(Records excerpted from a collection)
··········

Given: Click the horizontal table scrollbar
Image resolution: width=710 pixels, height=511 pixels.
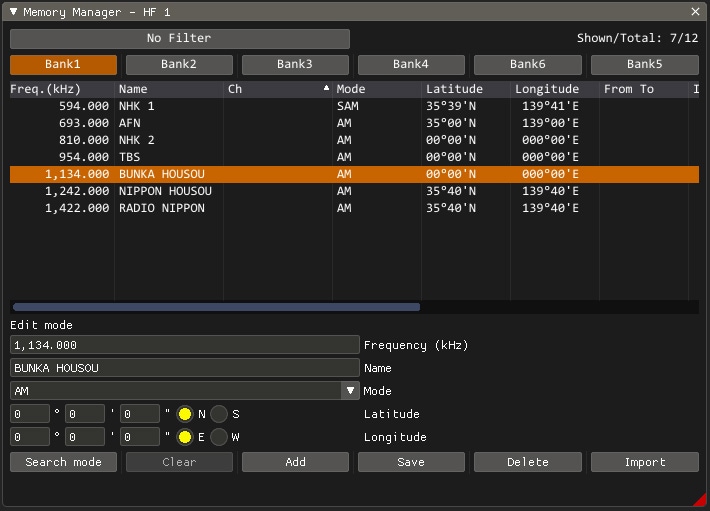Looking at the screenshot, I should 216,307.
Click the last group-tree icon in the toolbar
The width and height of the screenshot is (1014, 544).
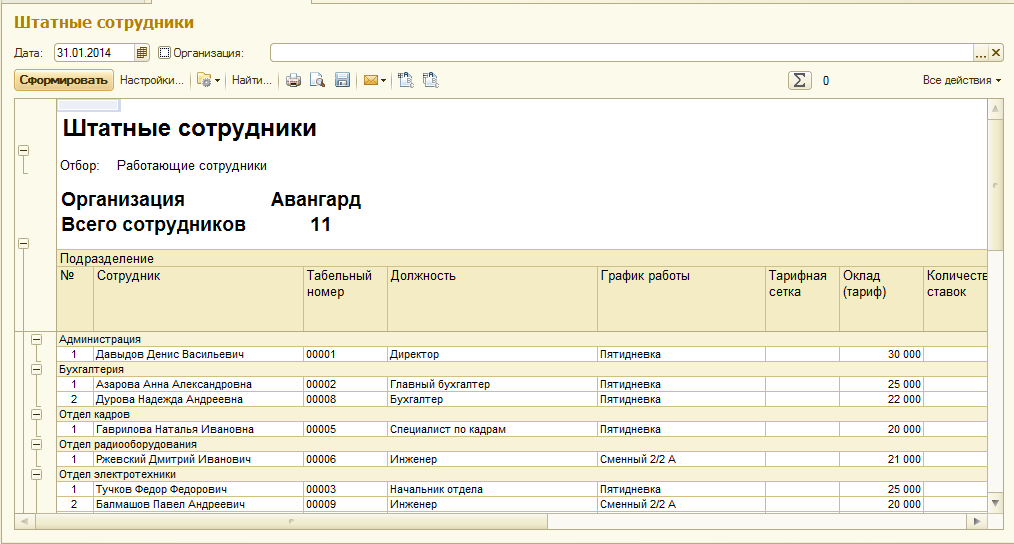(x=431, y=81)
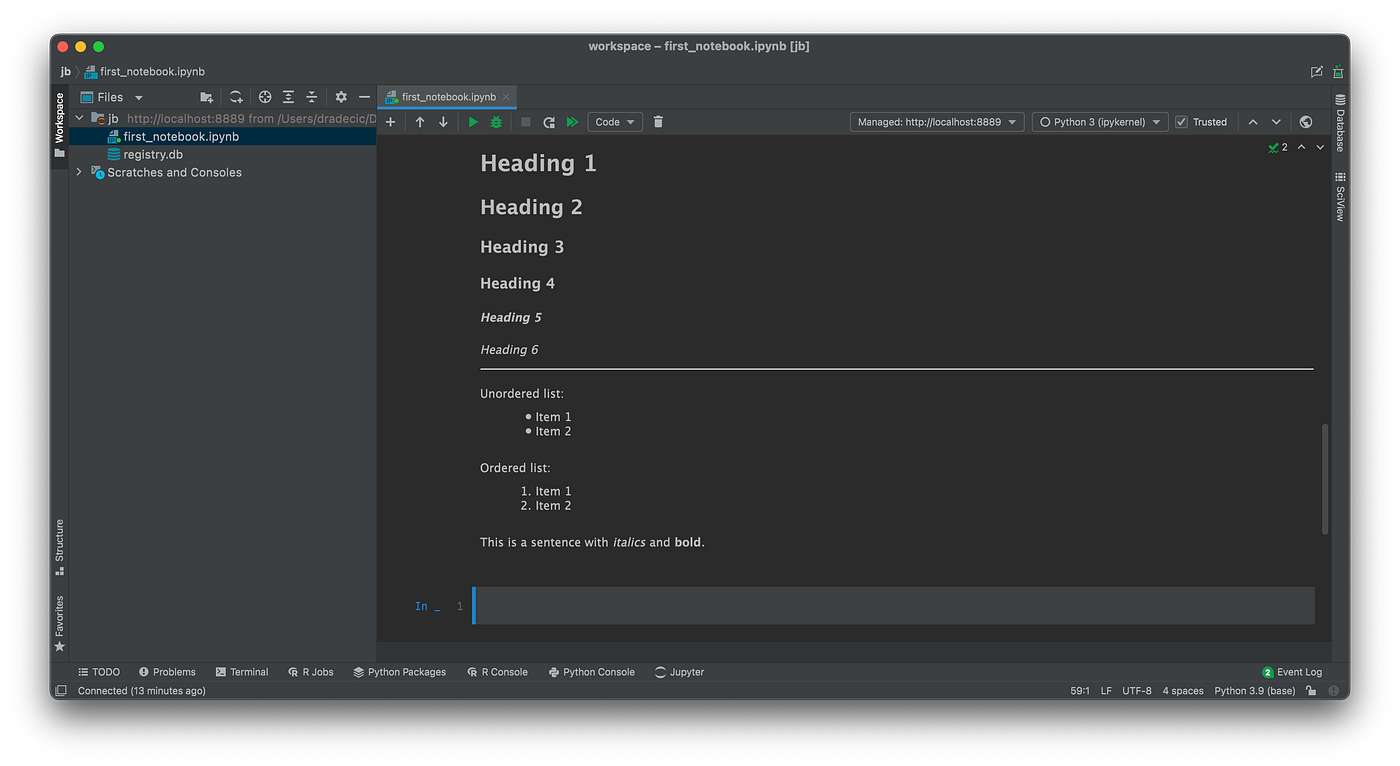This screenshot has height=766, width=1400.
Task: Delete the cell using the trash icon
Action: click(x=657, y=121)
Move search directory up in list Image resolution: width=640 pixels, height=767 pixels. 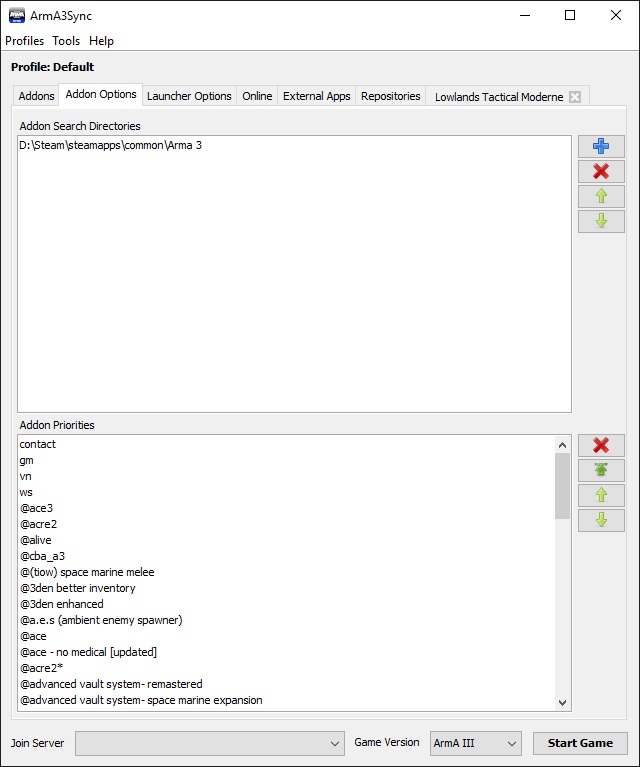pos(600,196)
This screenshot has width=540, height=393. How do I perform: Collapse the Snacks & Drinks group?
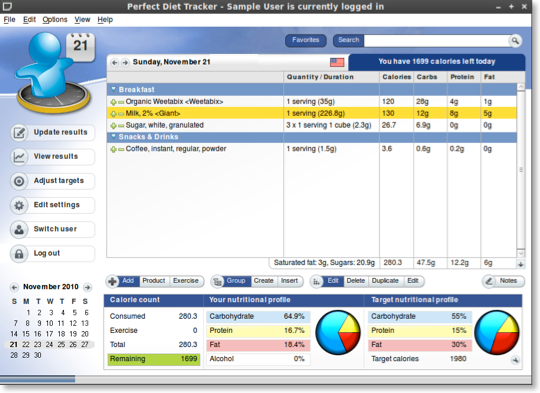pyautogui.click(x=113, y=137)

··········

● **Assigned task**
Output the lines of the data exactly, starting at the first and ending with the line that has "Click the last group-tree icon in the toolbar". Pictures are not part of it.

● **Answer below**
Given: Click the horizontal table scrollbar
Image resolution: width=710 pixels, height=511 pixels.
Looking at the screenshot, I should 216,307.
Click the last group-tree icon in the toolbar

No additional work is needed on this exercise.